Boucher de Perthes attempted to alert the scientific community to his findings via correspondence with Cordier and other prominent scientists, but was ignored. Undiscouraged, he kept up with his excavations, and also began writing De l’industrie primitive, in which he described and illustrated with simple line drawings the results of his first decade of excavation, and made the case for the antiquity of the human species based on the stratigraphic relationship between “antediluvian” stone tools and the bones of extinct mammals. In 1846 he had a very small edition of this work printed, which must have been intended mostly for presentation to colleagues such as Cordier. In that same year Boucher de Perthes sent the manuscript of De l’industrie primitive to the Académie des Sciences in the hope of a favorable review. The Académie appointed a five-man commission, headed by Cordier, to prepare an evaluation of Boucher de Perthes’ work; in the end, however, the Académie declined to issue a report.

Boucher de Perthes had intended to publish De l’industrie primitive for wider circulation in 1847, but held up publication pending approval of the Académie. After receiving Cordier’s polite but negative response in 1849 Boucher went ahead and re-issued the volume with a new title, Antiquités celtiques et antédiluviennes, referencing the ancient age of to which the antiquities belonged—a time before the Biblical flood.
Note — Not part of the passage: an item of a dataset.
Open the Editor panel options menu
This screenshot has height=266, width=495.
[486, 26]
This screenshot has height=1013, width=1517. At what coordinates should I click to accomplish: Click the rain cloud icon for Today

The printed title page was dated 1847, but a pasted-in printed note opposite stated that “this work, printed in 1847, could not, because of circumstances, be published until 1849.” 

Until about 1860 Boucher de Perthes faced enormous opposition to his views of prehistoric man. In his 1860 paper reviewing Boucher de Perthes’ discoveries, the English archaeologist and geologist John Evans summarized the difficulties that beset Boucher de Perthes in gaining the acceptance for his discoveries by the scientific establishment:

"It is now some years since a distinguished French antiquary, M. Boucher de Perthes, in his work, entitled ‘Antiquités Celtiques et Antédluviennes’ called attention to the discovery of flint implements fashioned by the hand of man in the pits worked for sand and gravel in the neighbourhood of Abbeville, in such positions, and at such a depth below the surface of the ground, as to force upon him the conclusion that they were found in the very spots in which they had been deposited at the period of the formation of beds containing them. The announcement by M. Boucher de Perthes, of his having discovered these flint implements under such remarkable circumstances, was, however, accompanied by an account of the finding of many other forms of flint of a much more questionable character, and by the enunciation of theories which by many may have been considered as founded upon too small a basis of ascertained facts. It is probably owing to this cause that, neither in France nor in this country, did the less disputable nor completely substantiated discoveries of M. de Perthes receive from men of science in former years the attention to which they were justly entitled" (Evans, "Flint Implements in the Drift,” Archaeologia XXXVIII [1860] 2).